Assessing the Maturity of Harm Redressal Mechanisms
The effectiveness of harm redressal mechanisms is captured by the following categories of metrics, the publication of which is increasingly required as part of regulatory transparency obligations.
- Enforcement metrics cover sanctions applied or actions taken by platform systems against user generated content/interactions (e.g. account disables, removals, downranking). Proactively deployed automated sanctions serve the preventive goal of addressing harm before a user encounters it. Automation must be balanced with accuracy to reduce the risks of over-enforcement, the costs of which vary depending on who is impacted, what rights are impacted, and the severity of the impact. An uptick in SbD adoption will likely result in a reduction of aggregate enforcement metrics, reflecting the prevention rather than remediation of harm. In addition, a growing share of proactive enforcement and turnaround time indicates enforcement scalability, as user exposure to harm reduces. These metrics can include:
- Percentage of proactive enforcement (the share of content actioned without human intervention, or before users reported it);
- Total Turnaround Time (TAT), from detection to actioning (How long does violative content remain on the platform before it is actioned?).

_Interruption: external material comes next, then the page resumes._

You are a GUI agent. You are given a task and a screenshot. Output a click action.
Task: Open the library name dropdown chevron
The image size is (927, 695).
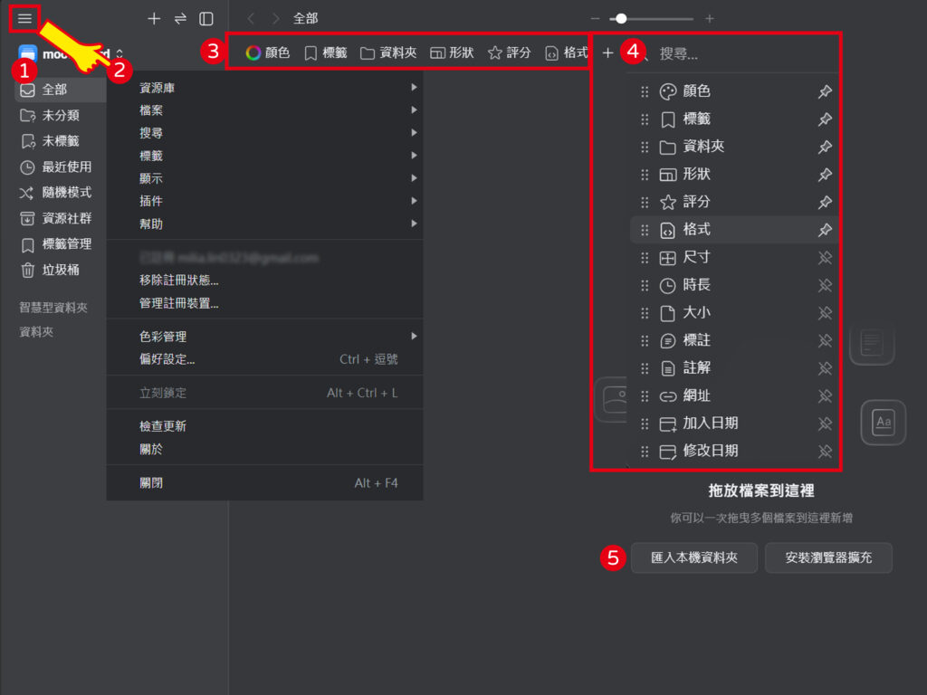click(119, 54)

- Detection and coverage gaps: Often, models perform better for some languages and content types, and looking at incident rate of the same detection mechanism (AI detection) across different product surfaces (e.g. feed, messaging), content type (e.g. video, text), and language can reveal gaps in coverage and performance. Comparing enforcement rates for a given policy over time, across different products, content types of languages can indicate classifier performance gaps or disparities in cultural patterns. In addition, comparing enforcement rates across identity groups can reveal patterns of bias and exclusion.
- Virality alerts: Alerts for spikes in incident volume or rates for the same, or similar content can indicate content is going viral. These can also offer signals into evolving harm trends or emerging crises. Similarly, user reporting rates can also peak at such times indicating potential problem areas. Platforms should monitor these headline metrics carefully, paying attention to unusual and sustained patterns.